Pues va y no: el minuto de oro del miércoles 28 de octubre de 2009 –a lo mejor valdría la pena anotar esta fecha como histórica– se lo ganó, en buena ley, un reportaje aparentemente anodino de Televisión Española, La 1 de TVE. ¿El tema?: "¿Cuánto gana usted y cómo?".

No creo que sea aventurado suponer que, dado el esfuerzo hercúleo que supone en estos momentos obtener –honradamente, por supuesto– lo necesario para vivir dignamente, con no más de lo necesario y suficiente para uno mismo y los suyos, el éxito de este programa tuvo mucho que ver con una sana curiosidad de los espectadores: "¡Vamos a ver cómo se las arreglan los demás!", debieron decirse… Y se dijeron bien.

En el reportaje pudo conocerse, por ejemplo, una buena muestra de lo que puede ser el pluriempleo de nuestros días. Una figura que parecía olvidada, propia de los primeros capítulos de Cuéntame, los de la dura postguerra; o de películas como La gran familia, en la que el papá de Chencho, aparejador él, tiene que andar de la ceca a la Meca para llenar las bocas de su numerosa prole. Un chico que, para obtener unos mil y pico euros mensuales, pasaba del gimnasio donde ejercía como profesor de aerobic a lo que se terciase, tipo jardinero paisajista o animador de fiestas infantiles.

Lo curioso, lo sintomático, lo notable de este reportaje era lo siguiente: quienes ganaban poco, lo justito –y aún menos que eso– se despachaban a gusto, con pelos y señales, sobre sus salarios… ¡Hasta el céntimo de euro, vaya!
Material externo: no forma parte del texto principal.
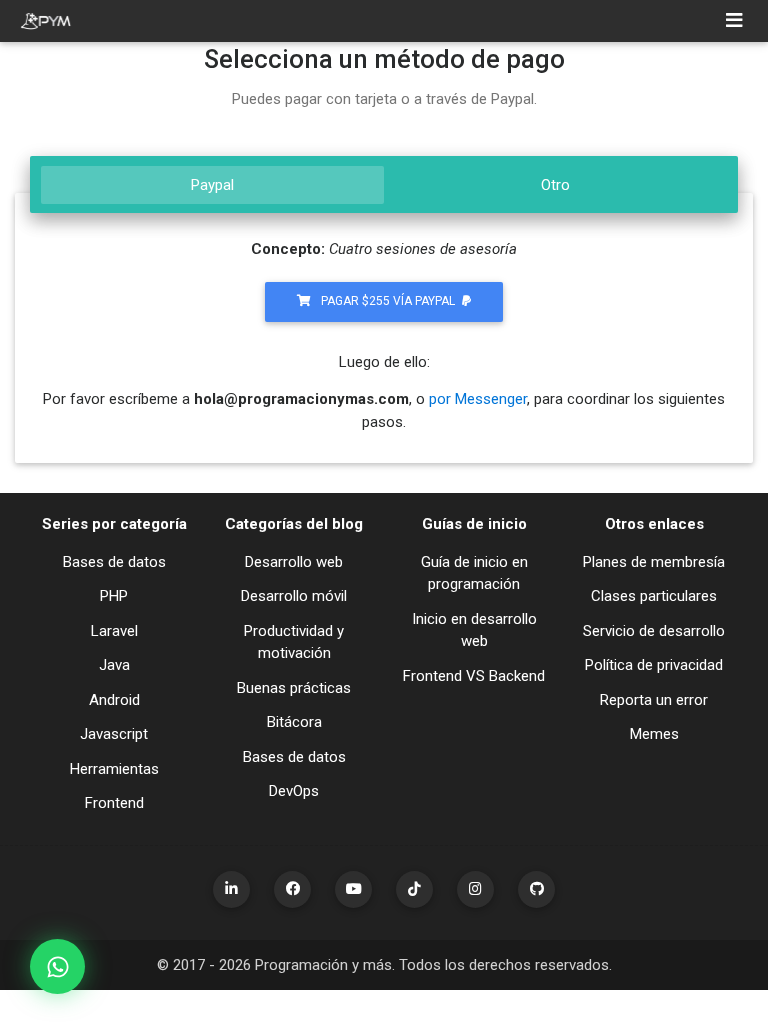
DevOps (294, 791)
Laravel (114, 631)
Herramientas (114, 769)
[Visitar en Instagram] (475, 889)
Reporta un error (654, 700)
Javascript (114, 734)
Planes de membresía (654, 562)
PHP (114, 596)
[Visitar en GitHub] (536, 889)
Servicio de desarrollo (654, 631)
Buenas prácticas (294, 688)
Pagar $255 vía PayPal (388, 301)
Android (114, 700)
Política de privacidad (654, 665)
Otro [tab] (555, 185)
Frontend (114, 803)
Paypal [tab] (212, 185)
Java (114, 665)
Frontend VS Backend (474, 676)
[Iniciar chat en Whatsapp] (57, 966)
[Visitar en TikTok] (414, 889)
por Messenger (478, 399)
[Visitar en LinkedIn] (231, 889)
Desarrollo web (294, 562)
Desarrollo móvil (294, 596)
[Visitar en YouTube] (353, 889)
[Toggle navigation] (734, 21)
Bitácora (294, 722)
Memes (654, 734)
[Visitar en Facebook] (292, 889)
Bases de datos (114, 562)
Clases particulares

En cambio, cuando los periodistas intentaron obtener la misma información, la del sueldo, de los empleados de una multinacional, una reinona de los portales de Internet, ¡¡¡ni flores!!! Los tales empleados se iban por las ramas de lo bien que los trataban, de lo gratísimo que era su trabajo, de las consideraciones que la empresa tenía con ellos; pero, de la pasta que ganan, ni pío.
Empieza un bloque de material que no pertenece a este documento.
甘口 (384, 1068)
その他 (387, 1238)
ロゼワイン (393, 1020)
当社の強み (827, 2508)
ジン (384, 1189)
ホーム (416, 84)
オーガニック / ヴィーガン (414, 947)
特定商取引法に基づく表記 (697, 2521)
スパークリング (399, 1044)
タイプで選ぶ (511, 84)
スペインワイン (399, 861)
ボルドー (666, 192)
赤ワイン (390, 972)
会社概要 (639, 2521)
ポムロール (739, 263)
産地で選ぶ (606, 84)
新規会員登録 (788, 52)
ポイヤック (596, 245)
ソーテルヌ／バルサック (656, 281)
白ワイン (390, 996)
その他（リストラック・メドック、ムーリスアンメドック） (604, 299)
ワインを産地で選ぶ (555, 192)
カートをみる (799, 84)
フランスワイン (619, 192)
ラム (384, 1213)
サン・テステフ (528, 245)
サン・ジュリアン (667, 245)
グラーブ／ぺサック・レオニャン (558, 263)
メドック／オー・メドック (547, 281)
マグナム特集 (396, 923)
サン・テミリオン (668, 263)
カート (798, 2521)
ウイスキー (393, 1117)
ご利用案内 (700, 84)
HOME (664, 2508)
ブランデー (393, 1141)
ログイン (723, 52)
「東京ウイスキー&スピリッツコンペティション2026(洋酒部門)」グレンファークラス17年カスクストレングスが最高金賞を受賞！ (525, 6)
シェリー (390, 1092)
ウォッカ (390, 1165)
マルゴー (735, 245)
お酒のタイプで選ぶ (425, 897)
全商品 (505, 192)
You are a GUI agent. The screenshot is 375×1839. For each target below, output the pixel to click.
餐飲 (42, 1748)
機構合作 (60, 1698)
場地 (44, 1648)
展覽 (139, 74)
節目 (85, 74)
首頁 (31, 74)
Comentando con una amiga los pormenores de este programa, coincidí con ella en el asombro, en la extrañeza. "Yo –me dijo– he vivido bastante tiempo en Norteamérica, y allí, la persona con la que hablas, aunque te conozca poco, te dice de inmediato cuál es su trabajo, la posición que ocupa en la empresa y el importe de su salario hasta el céntimo de euro… Profesión, cargo y sueldo son señas de identidad decisivas para los estadounidenses".

Los latinos, en cambio, no soltamos prenda sobre lo que ganamos salvo que sea muy poco –y, en ese caso, tras la confesión llega la airada o la justa protesta– o que estemos encuadrados en ese grupo más sociológico que económico que hemos dado en llamar "los mileuristas". El resto de la de rendición de cuentas es obligatoria y, en buena medida, secreta: la declaración de la renta.
¿A qué se debe este pudor latino, esta timidez entre nosotros, precisamente entre nosotros que tan poco modosos nos mostramos, por ejemplo, a la hora de contar con pelos y señales nuestras aventuras amorosas? ¿Por qué largamos tanto sobre el ligue y tan poco –o nada– sobre la nómina?
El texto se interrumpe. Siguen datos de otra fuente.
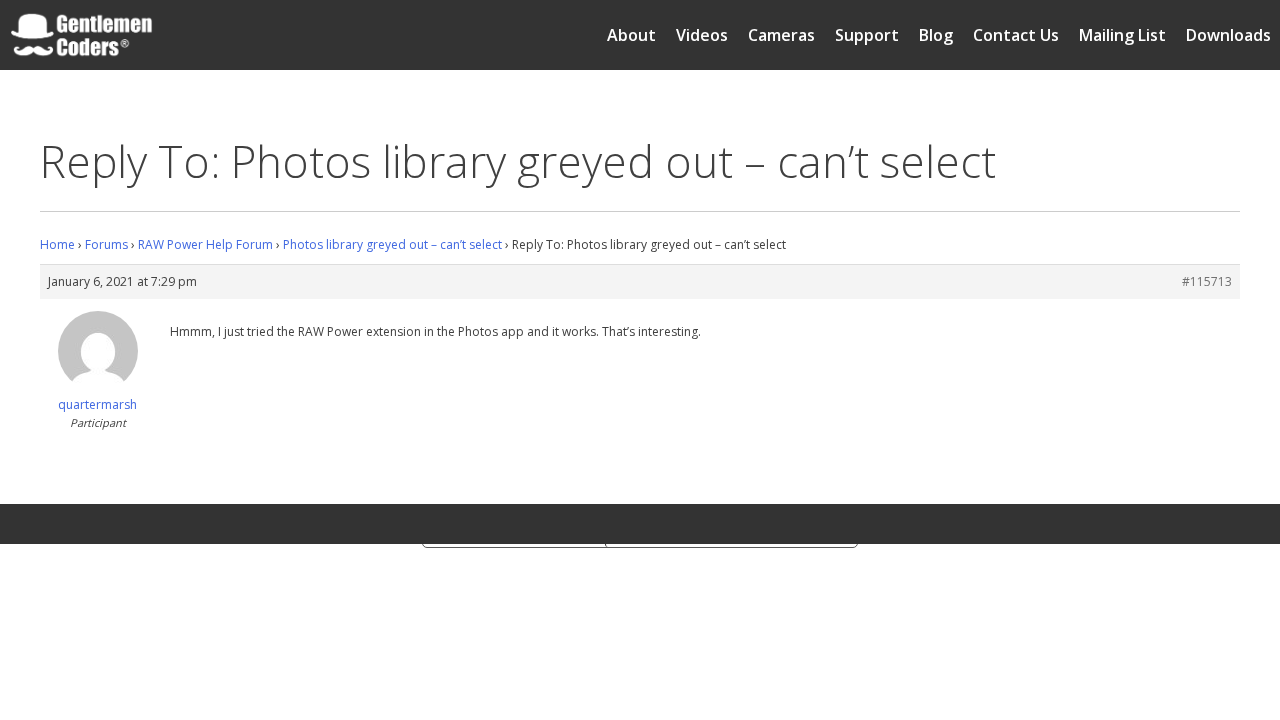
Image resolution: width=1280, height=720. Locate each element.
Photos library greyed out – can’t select (392, 244)
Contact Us (1016, 35)
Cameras (781, 35)
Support (867, 35)
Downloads (1228, 35)
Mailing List (1122, 35)
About (631, 35)
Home (57, 244)
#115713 (1207, 281)
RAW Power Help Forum (205, 244)
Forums (106, 244)
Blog (936, 35)
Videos (702, 35)
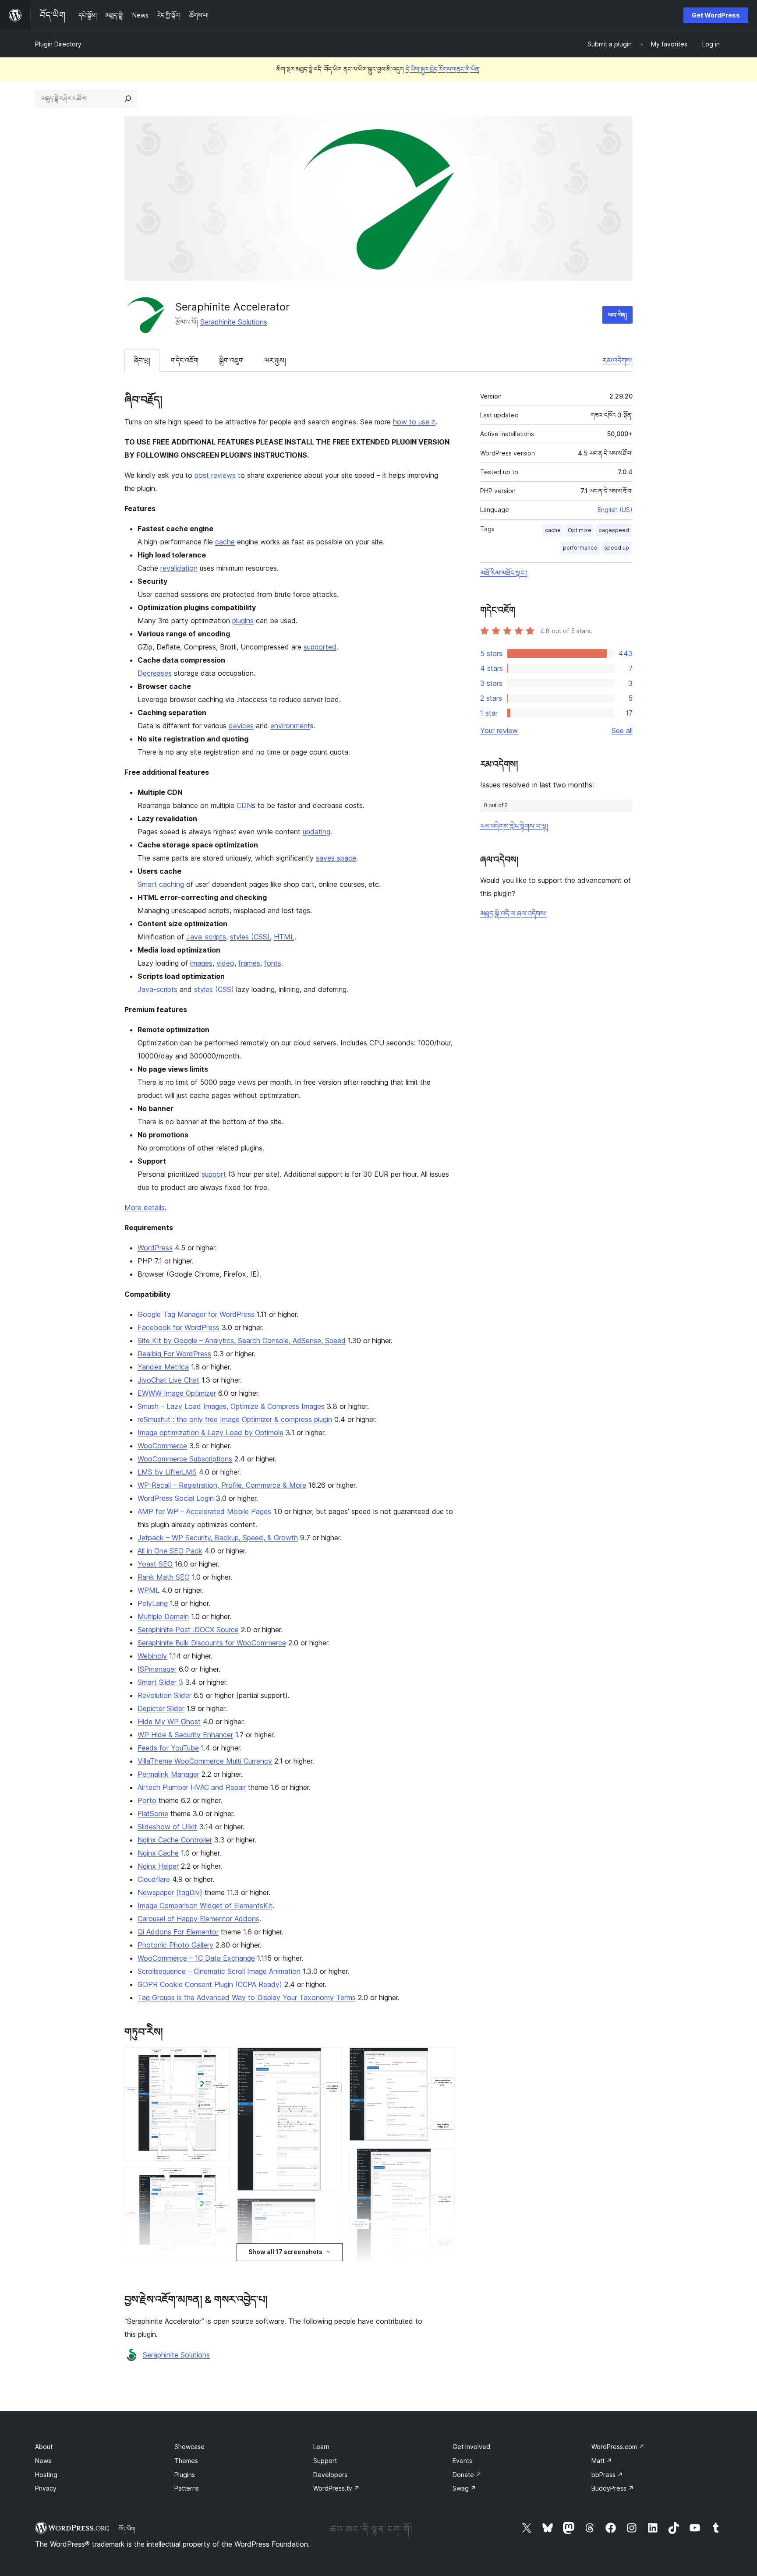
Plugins (184, 2474)
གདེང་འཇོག (184, 360)
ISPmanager (157, 1669)
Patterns (186, 2488)
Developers (330, 2474)
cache (225, 541)
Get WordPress (716, 15)
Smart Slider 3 (160, 1682)
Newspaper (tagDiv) (170, 1892)
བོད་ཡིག (127, 2528)
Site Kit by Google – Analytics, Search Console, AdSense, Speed (242, 1340)
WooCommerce (162, 1445)
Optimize (579, 530)
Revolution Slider (164, 1695)
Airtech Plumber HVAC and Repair (192, 1787)
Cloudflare (154, 1879)
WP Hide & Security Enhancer (185, 1734)
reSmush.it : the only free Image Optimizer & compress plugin (235, 1419)
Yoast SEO (155, 1564)
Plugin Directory (58, 44)
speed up (616, 547)
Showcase (189, 2446)
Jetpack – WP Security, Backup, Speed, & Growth (218, 1537)
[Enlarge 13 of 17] (443, 2160)
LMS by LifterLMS (167, 1472)
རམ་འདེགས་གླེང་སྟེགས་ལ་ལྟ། (514, 826)
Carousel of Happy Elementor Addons (198, 1918)
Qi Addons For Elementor (178, 1931)
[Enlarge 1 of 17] (218, 2059)
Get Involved (471, 2446)
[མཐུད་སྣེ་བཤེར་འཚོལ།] (128, 98)
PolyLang (153, 1603)
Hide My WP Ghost (169, 1721)
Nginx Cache (158, 1853)
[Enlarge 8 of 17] (330, 2209)
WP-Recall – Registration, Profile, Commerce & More (222, 1485)
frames (249, 963)
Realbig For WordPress (174, 1353)
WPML (148, 1590)
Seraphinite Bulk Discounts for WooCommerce (212, 1642)
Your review (499, 730)
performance (580, 547)
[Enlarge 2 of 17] (218, 2179)
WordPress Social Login (176, 1498)
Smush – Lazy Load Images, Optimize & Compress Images (231, 1406)
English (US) (615, 509)
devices (241, 725)
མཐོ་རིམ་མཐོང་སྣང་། (503, 572)
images (201, 963)
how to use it (414, 421)
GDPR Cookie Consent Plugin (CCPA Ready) (210, 1984)
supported (320, 646)
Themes (186, 2460)
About (44, 2446)
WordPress (155, 1247)
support (214, 1174)
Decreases (155, 673)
Cierto que, en estos tiempos, muchos descubrimientos sobre salarios, primas, incentivos, opciones sobre acciones, paracaídas de oro y otras sinecuras han sido motivo –¡y con razón sobrada!– de escándalo y condena. Y no sólo de condena moral… Demasiados ineptos y listillos se lo han llevado crudo dejando desplumadas a sus empresas y a los accionistas de estas.

Es verdad, también que, siendo la envidia el deporte nacional en muchos países, uno no se va a poner en el disparadero contando lo que gana a diestro y siniestro. Pero el salario justamente obtenido, la remuneración que nos pagan por un trabajo excelentemente hecho, el dinero que conseguimos con buenas artes –nuestra dedicación que puede llegar hasta el sacrificio; el esfuerzo; la lealtad; el ofrecer a nuestra empresa lo mejor de nosotros mismos– no tiene porqué avergonzar ni guardarse como un esqueleto en el armario. ¿Nos lo ganamos con el sudor de nuestra frente y el máximo rendimiento de nuestras neuronas? ¡Bien está! Si quien nos pregunta no pone ojos de curiosidad morbosa, se lo decimos y vale. Porque el obrero merece su salario. O sea: la sal y hasta la mortadela trabajosamente obtenidas.